When the person in crisis is you — and you are still expected to be in charge
“I’m leading a team through a significant organizational change. The process has been rocky, and I’ve heard that some team members are questioning my judgment. I still believe the direction is right, but I’m finding it harder to show up with confidence when I know people are second-guessing me. How do I lead through that?”
You lead by staying visible, staying honest, and staying in the work — even when you would rather disappear into a strategy document until it passes.
The instinct to manage optics during a period of internal skepticism is almost universal and almost always counterproductive. Visibility done right is not image management. It is presence. Your team does not need you to project certainty. They need you to demonstrate that you are with them in the uncertainty.
What Is Actually Happening When Your Leadership Is Being Questioned
First, a distinction: there is a difference between the question being asked about you and the question being asked about the situation. People questioning your judgment during a difficult change are not necessarily questioning your competence. They may be expressing anxiety about the change itself and attaching it to the most visible decision-maker in the room. That is you.
In crisis response, we called this attribution displacement — the human tendency to assign the cause of discomfort to a person rather than a situation because people are addressable and situations are not. The leader becomes the problem to be solved because the leader is present and the uncertainty is not.
The question about your judgment may be less “you are doing this wrong” and more “I am scared and I need you to show me this is survivable.” Those require very different responses.
Leading Under Scrutiny: A Field Protocol
These are the principles I have seen hold up across federal crisis response, executive coaching, and organizational change work. Not theory. Tested.
Stay in the room. The worst thing a leader under scrutiny can do is become less visible. Closed doors, delegated communications, and deferred town halls send one signal: the leader is managing the situation from a safe distance. Your team needs the opposite. Show up to things you would normally skip. Have the conversations that feel risky. The presence itself is the message.
Separate confidence from certainty. You do not need to be certain to be confident. Certainty is a claim about outcomes. Confidence is a claim about capacity. “I am certain this will work out” is a statement you cannot honestly make in most change processes. “I am confident in our ability to navigate what comes” is a statement you can make, mean, and demonstrate.
Name the doubt before they do. In my coaching practice, I have seen leaders dramatically defuse internal skepticism simply by naming it first and clearly. “I know some of you have questions about this direction. I want to hear them directly rather than through the grapevine. Here is what I can tell you, here is what I cannot tell you yet, and here is how I will keep you informed.” That statement does not resolve the uncertainty. But it communicates that you are not managing them. You are leading them. That distinction is everything.
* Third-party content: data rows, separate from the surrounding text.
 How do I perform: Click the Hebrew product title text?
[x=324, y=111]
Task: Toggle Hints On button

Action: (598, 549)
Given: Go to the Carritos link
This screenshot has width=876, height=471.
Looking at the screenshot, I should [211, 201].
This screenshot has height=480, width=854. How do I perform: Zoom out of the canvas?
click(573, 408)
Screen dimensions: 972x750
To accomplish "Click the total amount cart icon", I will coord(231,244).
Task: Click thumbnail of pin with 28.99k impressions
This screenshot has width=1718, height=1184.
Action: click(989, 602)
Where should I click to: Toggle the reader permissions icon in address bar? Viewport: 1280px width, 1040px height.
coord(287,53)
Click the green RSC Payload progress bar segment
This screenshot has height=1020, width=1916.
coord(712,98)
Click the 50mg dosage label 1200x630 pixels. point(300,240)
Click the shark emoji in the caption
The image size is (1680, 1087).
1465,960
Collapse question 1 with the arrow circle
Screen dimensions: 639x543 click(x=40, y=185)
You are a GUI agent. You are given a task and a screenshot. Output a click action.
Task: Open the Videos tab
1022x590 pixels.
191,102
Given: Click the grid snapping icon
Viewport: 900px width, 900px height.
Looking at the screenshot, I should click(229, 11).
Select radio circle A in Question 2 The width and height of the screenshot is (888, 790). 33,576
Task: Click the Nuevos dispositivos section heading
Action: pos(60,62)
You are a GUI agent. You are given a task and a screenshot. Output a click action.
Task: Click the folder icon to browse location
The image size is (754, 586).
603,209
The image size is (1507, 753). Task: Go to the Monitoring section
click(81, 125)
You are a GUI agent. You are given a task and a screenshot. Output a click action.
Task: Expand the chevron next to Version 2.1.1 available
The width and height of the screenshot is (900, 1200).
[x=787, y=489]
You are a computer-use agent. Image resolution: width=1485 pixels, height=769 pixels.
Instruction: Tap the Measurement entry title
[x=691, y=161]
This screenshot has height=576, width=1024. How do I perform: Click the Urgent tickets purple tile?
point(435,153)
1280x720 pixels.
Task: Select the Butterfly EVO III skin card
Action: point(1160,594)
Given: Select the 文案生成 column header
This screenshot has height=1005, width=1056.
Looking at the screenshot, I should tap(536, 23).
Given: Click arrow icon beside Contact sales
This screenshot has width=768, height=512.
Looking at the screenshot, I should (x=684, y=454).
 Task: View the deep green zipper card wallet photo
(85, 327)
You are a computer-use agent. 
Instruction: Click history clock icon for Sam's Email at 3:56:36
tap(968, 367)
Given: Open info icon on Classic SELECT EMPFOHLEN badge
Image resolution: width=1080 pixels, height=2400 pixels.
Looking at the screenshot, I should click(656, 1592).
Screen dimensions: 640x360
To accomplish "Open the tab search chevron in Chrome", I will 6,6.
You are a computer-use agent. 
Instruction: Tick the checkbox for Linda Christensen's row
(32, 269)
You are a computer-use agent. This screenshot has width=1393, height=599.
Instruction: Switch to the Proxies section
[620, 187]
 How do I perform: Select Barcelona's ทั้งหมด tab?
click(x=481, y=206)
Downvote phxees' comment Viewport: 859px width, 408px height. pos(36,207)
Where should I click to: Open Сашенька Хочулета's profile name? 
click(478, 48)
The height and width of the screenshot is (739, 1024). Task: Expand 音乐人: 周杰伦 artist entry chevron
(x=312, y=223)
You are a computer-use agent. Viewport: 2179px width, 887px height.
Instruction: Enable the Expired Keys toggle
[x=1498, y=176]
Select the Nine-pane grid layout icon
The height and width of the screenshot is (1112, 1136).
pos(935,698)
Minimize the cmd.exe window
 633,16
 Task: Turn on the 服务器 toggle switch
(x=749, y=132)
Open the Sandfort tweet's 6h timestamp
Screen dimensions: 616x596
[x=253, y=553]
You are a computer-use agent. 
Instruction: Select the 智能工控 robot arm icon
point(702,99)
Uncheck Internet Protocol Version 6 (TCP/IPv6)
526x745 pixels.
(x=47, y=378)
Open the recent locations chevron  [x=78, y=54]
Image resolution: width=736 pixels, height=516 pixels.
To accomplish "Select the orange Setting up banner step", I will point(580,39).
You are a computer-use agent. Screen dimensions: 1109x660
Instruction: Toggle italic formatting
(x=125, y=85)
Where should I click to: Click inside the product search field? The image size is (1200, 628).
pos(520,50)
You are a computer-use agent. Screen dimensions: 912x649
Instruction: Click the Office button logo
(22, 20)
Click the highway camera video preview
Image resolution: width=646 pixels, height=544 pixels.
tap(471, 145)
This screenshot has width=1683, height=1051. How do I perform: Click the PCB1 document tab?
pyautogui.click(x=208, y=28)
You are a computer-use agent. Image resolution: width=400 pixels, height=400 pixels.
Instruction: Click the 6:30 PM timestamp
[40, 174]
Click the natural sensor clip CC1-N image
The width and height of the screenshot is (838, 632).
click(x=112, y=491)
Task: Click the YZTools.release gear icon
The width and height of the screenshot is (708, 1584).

Do not make it about your image. The leadership trap during a period of internal criticism is to focus on restoring your reputation rather than delivering the outcome. The two are not the same thing and they require different choices. Your team will forgive a rocky process with a good outcome. They will not forgive a smooth image campaign that precedes a bad one.
Three Concrete Actions
This week: Schedule one direct conversation with a team member who you believe is skeptical. Not to persuade. To listen. The intelligence you need is in that conversation, not in the perception audit you are probably doing in your head.
This month: Hold a team session explicitly about the change process, not the change itself. What is working in how you are managing the transition? What is not? Let the team co-diagnose the process. This moves them from observers to participants, which changes the psychological dynamic entirely.
Ongoing: Decide in advance what “right” looks like so that you are not updating your definition of success based on what is feeling comfortable. Leaders who move the goalposts under pressure do not recover their credibility easily. Define success clearly enough that you and your team can both see it when it arrives.
Leading when your own leadership is being questioned is among the most psychologically demanding work a leader does. It requires you to hold the capacity to be criticized and keep showing up with integrity anyway. That is not a skill. It is a practice.
You are in one of those moments. Stay in it.